> [Page excerpt]:
What I want: a universal de-notification button. “Click here if you do not wish to receive any notifications, from anyone, for the rest of your life.”

How to read weather forecasts in central Texas: If the chance of precipitation is

  • 100% — there’s a 66% chance of rain
  • 75% — there’s a 33% chance of rain
  • Anything below 75%, it ain’t gonna rain

Oh, also here’s my handy guide for people who think they might want to read Pynchon but find the prospect intimidating.

My ginormous essay on Thomas Pynchon, theologian has escaped its paywall and is available for all to read on the open web. I hope it will generate some useful conversations.

Me: (excitedly explains something I read about Churchill and FDR)

My son: You know, Dad, I think it’s a law of nature that every American man, at some point between age 50 and age 70, gets obsessed by World War II.

Me: I guess this is my time?

My son: Looks like.

> [Task requirements]:
• a. In the short posts above, what actual chance of rain goes with a 75% forecast in central Texas?
• b. Write the next part of the short posts above, picking up after their final line.

> [Supplied data]:
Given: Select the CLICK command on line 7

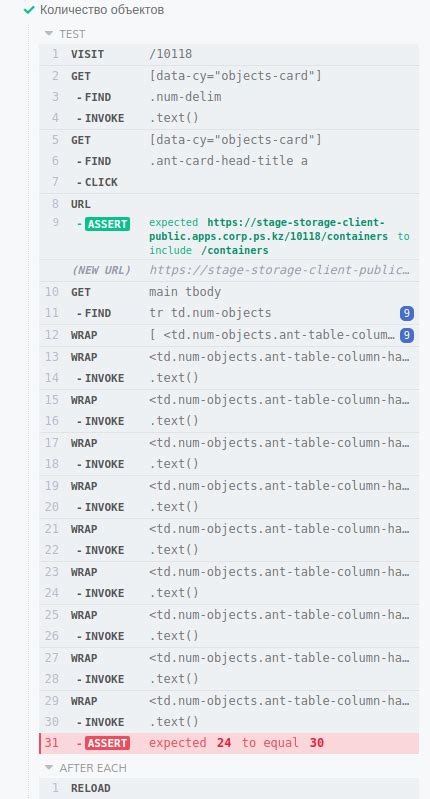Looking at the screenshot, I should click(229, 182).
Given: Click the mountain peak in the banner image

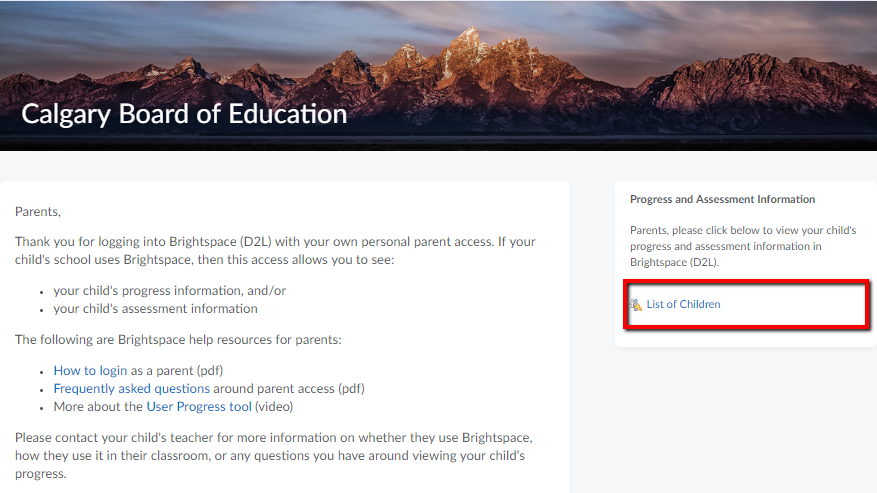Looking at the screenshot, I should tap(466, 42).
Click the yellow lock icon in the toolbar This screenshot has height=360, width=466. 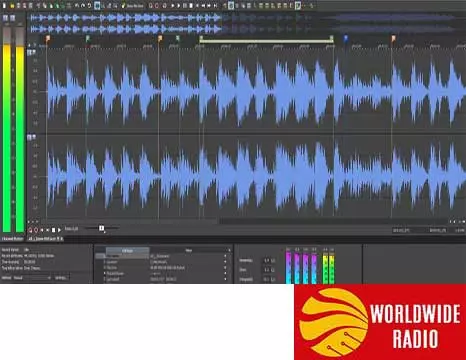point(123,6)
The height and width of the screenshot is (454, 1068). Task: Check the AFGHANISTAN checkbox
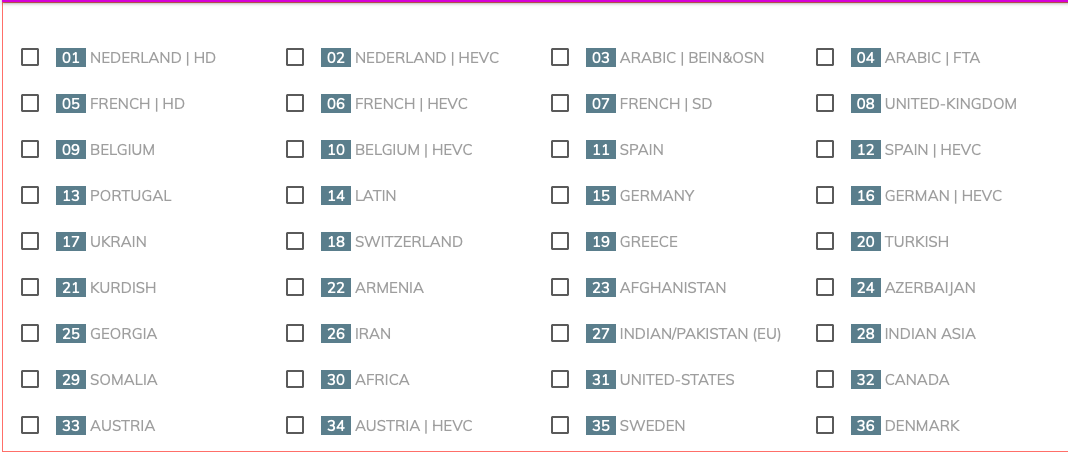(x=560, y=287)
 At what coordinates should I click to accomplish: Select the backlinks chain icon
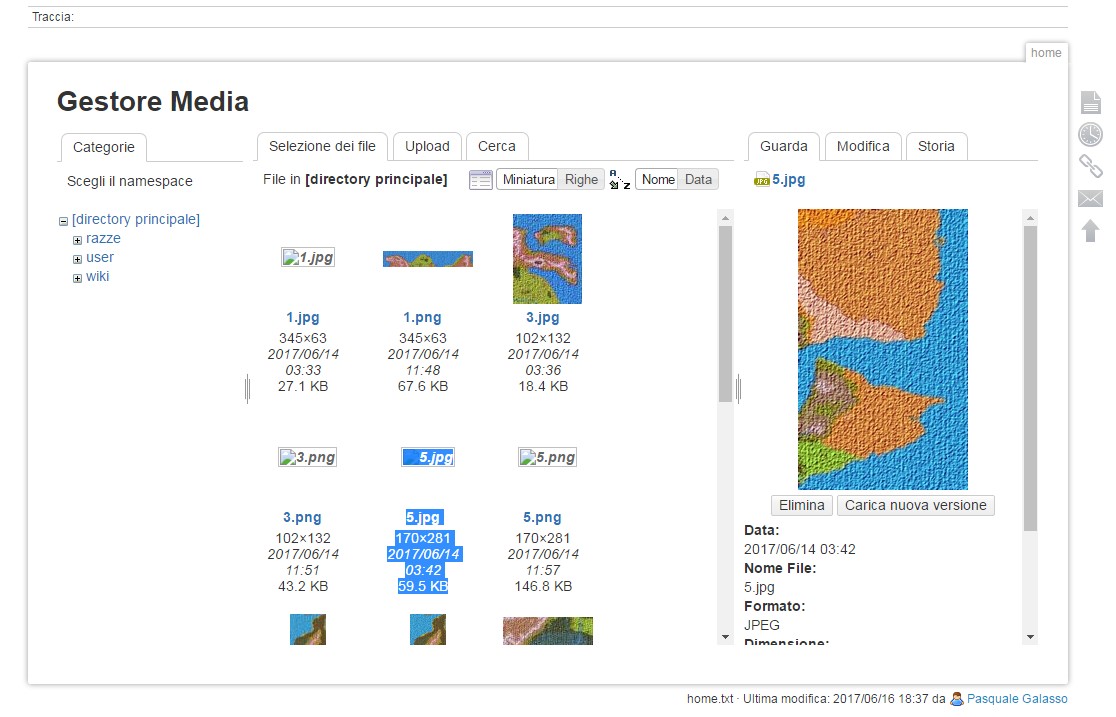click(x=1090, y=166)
---
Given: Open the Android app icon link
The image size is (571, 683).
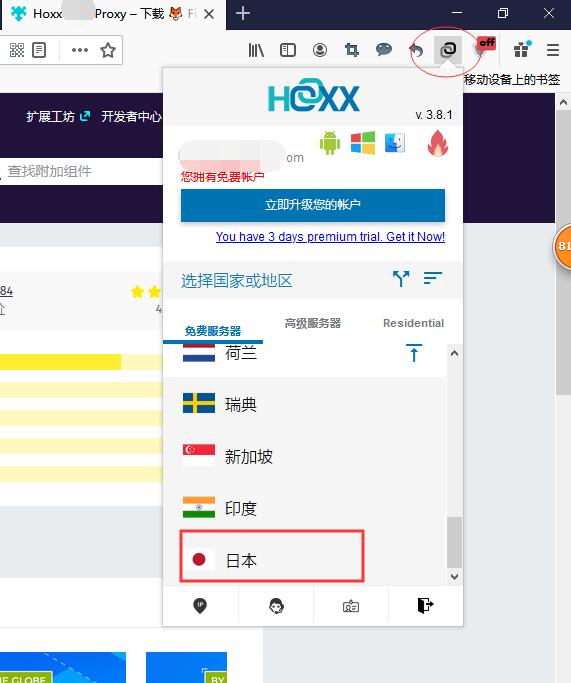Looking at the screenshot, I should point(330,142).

> [Solved tasks]:
• a. A 33% chance of rain.

• b.
more on SCOTUS and university admissions

Just a few random thoughts about the Harvard opinion. (On this blog I tend to avoid opining on current events, but I am endlessly fascinated by the law, by legal reasoning, and by the various strategies of legal interpretation. As Stanley Fish discovered a long time ago, there’s much overlap between literary and legal interpretation. I caught the bug from him.) 

In Sotomayor’s dissent, she describes the majority opinion in this way:

Today, the Court concludes that indifference to race is the only constitutionally permissible means to achieve racial equality in college admissions. That interpretation of the Fourteenth Amendment is not only contrary to precedent and the entire teachings of our history, see supra, at 2–17, but is also grounded in the illusion that racial inequality was a problem of a different generation. Entrenched racial inequality remains a reality today. That is true for society writ large and, more specifically, for Harvard and the University of North Carolina (UNC), two institutions with a long history of racial exclusion. Ignoring race will not equalize a society that is racially unequal. What was true in the 1860s, and again in 1954, is true today: Equality requires acknowledgment of inequality.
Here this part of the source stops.